Exercise objective:
The answer must be every line of the records below that contains the word "search", copied out.

* * * * * * *

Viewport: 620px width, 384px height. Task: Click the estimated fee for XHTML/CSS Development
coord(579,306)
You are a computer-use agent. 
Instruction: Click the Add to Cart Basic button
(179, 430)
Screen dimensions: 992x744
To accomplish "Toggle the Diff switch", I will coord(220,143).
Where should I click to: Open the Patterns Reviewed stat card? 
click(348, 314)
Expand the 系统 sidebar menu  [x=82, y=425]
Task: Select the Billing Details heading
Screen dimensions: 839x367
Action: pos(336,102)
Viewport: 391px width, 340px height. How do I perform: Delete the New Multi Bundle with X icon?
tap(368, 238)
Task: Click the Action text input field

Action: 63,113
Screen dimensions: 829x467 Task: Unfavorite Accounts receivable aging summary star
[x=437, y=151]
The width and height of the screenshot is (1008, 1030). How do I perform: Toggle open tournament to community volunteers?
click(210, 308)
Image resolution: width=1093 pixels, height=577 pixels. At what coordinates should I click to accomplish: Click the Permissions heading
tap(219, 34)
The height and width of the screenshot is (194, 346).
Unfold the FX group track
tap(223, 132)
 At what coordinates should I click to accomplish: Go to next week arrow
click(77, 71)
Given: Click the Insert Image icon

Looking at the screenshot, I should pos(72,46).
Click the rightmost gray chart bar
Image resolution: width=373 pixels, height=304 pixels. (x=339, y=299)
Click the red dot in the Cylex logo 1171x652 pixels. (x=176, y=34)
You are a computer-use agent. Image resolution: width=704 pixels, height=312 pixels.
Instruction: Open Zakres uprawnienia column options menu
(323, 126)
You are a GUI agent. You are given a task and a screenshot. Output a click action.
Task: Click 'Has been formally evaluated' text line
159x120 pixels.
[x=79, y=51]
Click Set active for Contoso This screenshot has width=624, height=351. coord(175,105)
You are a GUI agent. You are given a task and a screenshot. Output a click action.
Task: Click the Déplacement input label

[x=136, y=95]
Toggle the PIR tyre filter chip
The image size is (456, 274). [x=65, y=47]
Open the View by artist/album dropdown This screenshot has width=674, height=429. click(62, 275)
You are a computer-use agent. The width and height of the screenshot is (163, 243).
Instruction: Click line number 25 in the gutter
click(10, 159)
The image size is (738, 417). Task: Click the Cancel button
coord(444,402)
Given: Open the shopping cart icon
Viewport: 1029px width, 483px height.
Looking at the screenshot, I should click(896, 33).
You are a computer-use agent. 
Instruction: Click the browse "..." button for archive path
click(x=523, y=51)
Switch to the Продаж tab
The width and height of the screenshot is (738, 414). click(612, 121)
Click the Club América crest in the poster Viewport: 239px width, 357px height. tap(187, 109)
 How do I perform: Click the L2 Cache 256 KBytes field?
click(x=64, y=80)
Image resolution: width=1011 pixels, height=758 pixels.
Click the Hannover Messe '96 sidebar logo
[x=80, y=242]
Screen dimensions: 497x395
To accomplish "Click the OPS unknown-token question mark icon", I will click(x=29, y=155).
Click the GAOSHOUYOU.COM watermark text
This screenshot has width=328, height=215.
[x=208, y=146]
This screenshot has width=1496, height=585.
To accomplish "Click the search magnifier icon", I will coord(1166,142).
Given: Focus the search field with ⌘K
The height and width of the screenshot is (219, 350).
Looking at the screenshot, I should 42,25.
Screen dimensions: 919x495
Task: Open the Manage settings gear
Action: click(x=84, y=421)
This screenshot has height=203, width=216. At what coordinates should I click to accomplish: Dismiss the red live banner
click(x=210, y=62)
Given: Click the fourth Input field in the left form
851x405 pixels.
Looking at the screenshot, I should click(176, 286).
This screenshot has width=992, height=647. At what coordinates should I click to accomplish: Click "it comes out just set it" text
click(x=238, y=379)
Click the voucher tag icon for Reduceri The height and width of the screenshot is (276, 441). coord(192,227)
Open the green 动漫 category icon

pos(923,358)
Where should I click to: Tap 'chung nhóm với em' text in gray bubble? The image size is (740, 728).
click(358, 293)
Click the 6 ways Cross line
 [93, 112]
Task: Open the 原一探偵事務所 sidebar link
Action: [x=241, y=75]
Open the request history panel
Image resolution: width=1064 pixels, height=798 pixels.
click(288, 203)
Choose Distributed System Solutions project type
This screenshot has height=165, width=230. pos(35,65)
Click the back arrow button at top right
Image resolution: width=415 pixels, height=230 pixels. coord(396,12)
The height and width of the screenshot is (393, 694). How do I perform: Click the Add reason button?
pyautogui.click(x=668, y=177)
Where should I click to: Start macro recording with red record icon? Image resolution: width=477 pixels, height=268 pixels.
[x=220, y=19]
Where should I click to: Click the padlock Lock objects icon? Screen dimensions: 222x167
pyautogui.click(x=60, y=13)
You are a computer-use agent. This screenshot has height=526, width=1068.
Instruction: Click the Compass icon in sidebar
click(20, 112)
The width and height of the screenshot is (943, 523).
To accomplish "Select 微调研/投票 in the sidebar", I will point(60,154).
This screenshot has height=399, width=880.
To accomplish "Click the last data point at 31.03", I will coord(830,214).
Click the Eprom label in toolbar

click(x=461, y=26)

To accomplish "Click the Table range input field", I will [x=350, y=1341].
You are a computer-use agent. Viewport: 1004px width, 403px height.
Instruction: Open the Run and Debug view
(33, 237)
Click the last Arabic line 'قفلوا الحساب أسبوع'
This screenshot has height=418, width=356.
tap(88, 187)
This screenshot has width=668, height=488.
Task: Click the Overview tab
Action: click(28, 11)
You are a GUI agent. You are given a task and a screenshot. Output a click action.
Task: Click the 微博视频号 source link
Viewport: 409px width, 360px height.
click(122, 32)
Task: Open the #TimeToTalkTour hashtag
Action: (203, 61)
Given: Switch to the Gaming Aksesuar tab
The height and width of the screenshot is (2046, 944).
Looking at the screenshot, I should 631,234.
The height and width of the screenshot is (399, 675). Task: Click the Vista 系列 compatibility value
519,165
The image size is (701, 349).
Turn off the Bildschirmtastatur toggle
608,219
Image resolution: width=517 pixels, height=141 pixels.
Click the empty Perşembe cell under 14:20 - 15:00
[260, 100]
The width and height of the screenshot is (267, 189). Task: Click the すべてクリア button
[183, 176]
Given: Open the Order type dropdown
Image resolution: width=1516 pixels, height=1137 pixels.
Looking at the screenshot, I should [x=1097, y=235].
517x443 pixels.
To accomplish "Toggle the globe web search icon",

* * * * * * *

Exercise result:
To accomplish "Click the search magnifier icon", I will coord(1166,142).
Given: Focus the search field with ⌘K
To accomplish "Toggle the globe web search icon",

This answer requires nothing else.